Right place at the right time
And finally, a fourth kind of change - which happens through interventions in policy spaces. Lobbyists of all political persuasions do this, seeking to bypass the need for mobilising support for their objectives, and instead seeking to directly implant their views in the legislative and executive arena. This is also easier in India, where legislators themselves are often not adequately versed in law-making, and their roles are therefore vulnerable to usurpation by unelected others.
This can appear undemocratic, and judged with a 'process' lens would certainly be found to be undemocratic too, since particular citizens are better able to draw decision-makers' attention more than others. A small mercy, in this scenario, is that this is not a particularly effective method of introducing new directions in government. Typically, those who are able to intervene in policy spaces in this manner do so through their personal - or business - connections with those in decision-making roles. Often, there is already some congruence between the influenced and the influencer, and so the potential for new directions to be determined through such ties is small. Legislators and bureaucrats may give various people a friendly ear, but are rarely persuaded to change course as a result. What is more likely is that they go further along agreed paths due to such pressure (e.g. RSS influence on the BJP, or union pressure on the Left). This kind of responsiveness isn't really useful as a process for change when the two role-players disagree. (e.g. RSS demands of the UPA!)
Dignity and autonomy
Between the many views of how change occurs, I much prefer the first and the second, therefore. Advocacy to restore a dignified minimum humanity to the disenfranchised poor has some chance of being heard - and perhaps even heeded, in the present circumstances. The recent imbroglio over the Narmada dam should remind us of this; whatever one's view on development, it is undeniable that the state has wronged the people of the valley, and it is this fact that lends the greatest legitimacy to protestors. Going forward, it is likely that legislation to increase state-funded health coverage, or to set decent minimum wages, would have such advantages; clearly the status quo in these domains is so far below the norm for democratic societies that the arguments for improvement will encounter less convincing opposition.
Arguments that seek financial or other autonomy for individuals hold a similar potential for creating positive change; governments refusing these are directly accountable to voters on the issues themselves, something that is nearly always lacking in the political process currently. Autonomy is also a compelling argument not just for the poor, but for many others too. Even middle-class citizens can identify with economic issues that allow them more choices - for example, from increased access to credit at non-usurious interest rates. While such changes would be particularly advantageous to the poor, it is the broader support of a much larger group of potential beneficiaries that will lend such changes the necessary political muscle.

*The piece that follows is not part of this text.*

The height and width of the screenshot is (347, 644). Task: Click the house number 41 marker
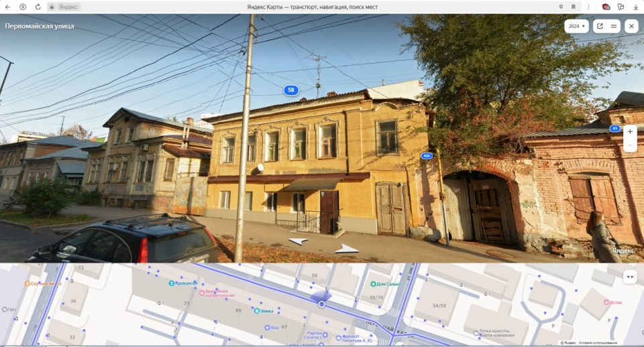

The way forward for civil society may therefore lie in these two directions, primarily. Looking around at the worst-off among us, we can advocate changes that would address their concerns, above all. And looking elsewhere, but with our eyes still firmly on the public good, we can advocate a level of independence - in finances, particularly, but social independence too - for citizens. The autonomy of each voter is a much stronger tool for informed citizenship than collective representation.